*YOUR INSTRUCTIONS:*
Go through the data and retrieve each line that includes the string "computer".

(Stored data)
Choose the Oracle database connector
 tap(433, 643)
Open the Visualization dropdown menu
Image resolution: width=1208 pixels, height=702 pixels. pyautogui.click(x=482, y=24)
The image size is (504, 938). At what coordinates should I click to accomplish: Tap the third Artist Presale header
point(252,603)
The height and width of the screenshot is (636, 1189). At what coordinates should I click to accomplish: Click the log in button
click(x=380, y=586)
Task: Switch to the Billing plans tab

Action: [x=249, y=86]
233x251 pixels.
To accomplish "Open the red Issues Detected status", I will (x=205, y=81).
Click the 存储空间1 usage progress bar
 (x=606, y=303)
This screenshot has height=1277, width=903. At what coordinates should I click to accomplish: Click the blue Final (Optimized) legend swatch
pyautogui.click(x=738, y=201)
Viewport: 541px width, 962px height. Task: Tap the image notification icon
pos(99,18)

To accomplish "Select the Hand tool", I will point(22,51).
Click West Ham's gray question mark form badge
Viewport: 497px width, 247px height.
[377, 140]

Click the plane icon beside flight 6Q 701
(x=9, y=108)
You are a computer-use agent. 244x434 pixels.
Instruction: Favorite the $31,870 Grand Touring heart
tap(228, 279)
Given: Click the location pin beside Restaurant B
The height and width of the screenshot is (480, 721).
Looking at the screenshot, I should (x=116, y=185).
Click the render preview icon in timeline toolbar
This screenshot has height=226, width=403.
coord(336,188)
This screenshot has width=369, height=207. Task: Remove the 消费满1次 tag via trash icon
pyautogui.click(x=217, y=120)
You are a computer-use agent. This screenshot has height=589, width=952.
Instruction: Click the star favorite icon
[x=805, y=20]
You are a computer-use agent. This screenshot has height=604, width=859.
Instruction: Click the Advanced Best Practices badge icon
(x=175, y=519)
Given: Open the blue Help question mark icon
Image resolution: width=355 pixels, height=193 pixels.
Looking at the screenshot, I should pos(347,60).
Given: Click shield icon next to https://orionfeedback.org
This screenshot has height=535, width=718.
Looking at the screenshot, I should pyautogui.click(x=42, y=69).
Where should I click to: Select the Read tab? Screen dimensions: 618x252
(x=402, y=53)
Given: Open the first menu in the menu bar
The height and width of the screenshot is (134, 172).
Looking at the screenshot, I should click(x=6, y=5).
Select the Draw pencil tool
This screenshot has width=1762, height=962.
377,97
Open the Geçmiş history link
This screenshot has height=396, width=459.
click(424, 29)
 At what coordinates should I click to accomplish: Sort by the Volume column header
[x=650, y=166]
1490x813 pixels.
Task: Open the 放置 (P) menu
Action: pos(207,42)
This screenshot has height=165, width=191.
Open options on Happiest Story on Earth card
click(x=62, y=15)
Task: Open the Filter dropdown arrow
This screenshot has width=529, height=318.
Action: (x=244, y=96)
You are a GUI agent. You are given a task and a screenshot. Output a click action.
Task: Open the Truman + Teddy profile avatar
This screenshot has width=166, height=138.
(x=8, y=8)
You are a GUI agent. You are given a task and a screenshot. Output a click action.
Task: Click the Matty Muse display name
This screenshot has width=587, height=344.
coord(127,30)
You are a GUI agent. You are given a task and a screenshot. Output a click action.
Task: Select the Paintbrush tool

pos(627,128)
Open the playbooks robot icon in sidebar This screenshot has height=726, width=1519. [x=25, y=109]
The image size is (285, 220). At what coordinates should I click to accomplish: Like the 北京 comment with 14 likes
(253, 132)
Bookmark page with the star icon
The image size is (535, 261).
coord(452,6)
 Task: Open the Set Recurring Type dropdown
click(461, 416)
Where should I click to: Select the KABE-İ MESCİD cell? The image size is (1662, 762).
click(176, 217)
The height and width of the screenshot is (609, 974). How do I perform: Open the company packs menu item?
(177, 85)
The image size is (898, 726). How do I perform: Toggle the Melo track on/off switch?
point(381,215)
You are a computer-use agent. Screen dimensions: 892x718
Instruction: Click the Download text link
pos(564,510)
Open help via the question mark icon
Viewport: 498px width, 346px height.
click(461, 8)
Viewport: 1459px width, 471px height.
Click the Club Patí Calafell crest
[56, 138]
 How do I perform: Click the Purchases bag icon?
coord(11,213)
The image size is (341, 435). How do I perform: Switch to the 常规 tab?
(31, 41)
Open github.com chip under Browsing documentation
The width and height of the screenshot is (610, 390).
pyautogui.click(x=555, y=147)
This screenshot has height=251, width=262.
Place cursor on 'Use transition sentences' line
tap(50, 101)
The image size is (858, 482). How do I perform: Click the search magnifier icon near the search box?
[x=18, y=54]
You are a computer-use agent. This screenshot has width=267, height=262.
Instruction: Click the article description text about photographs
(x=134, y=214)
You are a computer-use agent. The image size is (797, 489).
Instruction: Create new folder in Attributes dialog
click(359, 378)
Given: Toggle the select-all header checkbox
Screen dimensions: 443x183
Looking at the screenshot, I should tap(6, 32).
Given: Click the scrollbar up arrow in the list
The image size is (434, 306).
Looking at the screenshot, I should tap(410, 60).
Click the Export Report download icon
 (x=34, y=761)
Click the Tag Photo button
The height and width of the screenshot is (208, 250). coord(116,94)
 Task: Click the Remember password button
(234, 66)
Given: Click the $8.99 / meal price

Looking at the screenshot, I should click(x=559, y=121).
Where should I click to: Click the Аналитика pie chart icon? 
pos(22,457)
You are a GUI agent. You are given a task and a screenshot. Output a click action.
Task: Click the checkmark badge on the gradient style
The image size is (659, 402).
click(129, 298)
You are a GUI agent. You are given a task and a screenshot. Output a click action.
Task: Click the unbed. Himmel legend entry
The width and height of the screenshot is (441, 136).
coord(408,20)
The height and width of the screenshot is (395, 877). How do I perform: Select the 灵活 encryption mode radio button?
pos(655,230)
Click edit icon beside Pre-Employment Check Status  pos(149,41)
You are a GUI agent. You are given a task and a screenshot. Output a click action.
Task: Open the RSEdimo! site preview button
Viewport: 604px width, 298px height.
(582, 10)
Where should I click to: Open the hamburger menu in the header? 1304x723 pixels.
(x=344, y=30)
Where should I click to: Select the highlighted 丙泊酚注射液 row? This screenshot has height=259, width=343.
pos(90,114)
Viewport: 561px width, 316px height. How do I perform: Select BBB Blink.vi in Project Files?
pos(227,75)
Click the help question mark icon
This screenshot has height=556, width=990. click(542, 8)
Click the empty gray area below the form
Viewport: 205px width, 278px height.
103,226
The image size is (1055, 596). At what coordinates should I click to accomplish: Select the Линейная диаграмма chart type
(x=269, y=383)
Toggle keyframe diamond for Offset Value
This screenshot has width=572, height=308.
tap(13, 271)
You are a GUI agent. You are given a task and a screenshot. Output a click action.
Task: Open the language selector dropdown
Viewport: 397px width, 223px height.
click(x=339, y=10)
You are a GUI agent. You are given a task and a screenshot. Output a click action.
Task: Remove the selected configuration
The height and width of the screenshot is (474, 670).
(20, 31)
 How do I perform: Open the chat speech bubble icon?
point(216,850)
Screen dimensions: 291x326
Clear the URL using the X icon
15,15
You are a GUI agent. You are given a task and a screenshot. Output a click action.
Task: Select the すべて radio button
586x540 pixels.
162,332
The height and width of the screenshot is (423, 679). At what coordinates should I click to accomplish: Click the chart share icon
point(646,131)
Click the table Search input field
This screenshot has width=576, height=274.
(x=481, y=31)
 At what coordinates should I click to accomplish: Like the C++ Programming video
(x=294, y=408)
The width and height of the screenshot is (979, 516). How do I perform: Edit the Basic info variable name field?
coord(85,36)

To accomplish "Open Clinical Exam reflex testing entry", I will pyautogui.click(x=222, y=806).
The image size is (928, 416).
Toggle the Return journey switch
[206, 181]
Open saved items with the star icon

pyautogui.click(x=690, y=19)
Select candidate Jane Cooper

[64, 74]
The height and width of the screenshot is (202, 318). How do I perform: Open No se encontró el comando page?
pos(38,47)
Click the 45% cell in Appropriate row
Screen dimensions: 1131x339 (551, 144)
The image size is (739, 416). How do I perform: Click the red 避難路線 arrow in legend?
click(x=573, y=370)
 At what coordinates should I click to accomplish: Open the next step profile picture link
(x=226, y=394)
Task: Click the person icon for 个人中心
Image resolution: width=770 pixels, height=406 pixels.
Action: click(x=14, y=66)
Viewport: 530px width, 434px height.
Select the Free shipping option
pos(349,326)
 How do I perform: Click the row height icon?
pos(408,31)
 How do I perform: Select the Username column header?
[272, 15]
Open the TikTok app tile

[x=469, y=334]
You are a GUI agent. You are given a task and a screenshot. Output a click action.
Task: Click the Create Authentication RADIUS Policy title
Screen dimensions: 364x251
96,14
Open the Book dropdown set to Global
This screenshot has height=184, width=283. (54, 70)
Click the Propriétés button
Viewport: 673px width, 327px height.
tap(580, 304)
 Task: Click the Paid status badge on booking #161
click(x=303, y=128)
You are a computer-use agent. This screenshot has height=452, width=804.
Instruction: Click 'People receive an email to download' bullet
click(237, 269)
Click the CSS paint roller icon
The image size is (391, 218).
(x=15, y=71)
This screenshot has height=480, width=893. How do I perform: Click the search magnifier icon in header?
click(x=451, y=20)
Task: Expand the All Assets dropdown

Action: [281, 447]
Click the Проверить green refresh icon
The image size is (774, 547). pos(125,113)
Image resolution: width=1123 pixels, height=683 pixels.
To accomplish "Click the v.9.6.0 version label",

*ANSWER TO THIS TASK:*
You are a computer-use agent. 244x434 pixels.
You are a computer-use agent. This screenshot has height=589, width=952.
You are a computer-use agent. This screenshot has height=604, width=859.
You are a computer-use agent. Screen dimensions: 892x718
You are a computer-use agent. This screenshot has width=267, height=262.
You are a computer-use agent. The image size is (797, 489).
You are a computer-use agent. This screenshot has height=452, width=804.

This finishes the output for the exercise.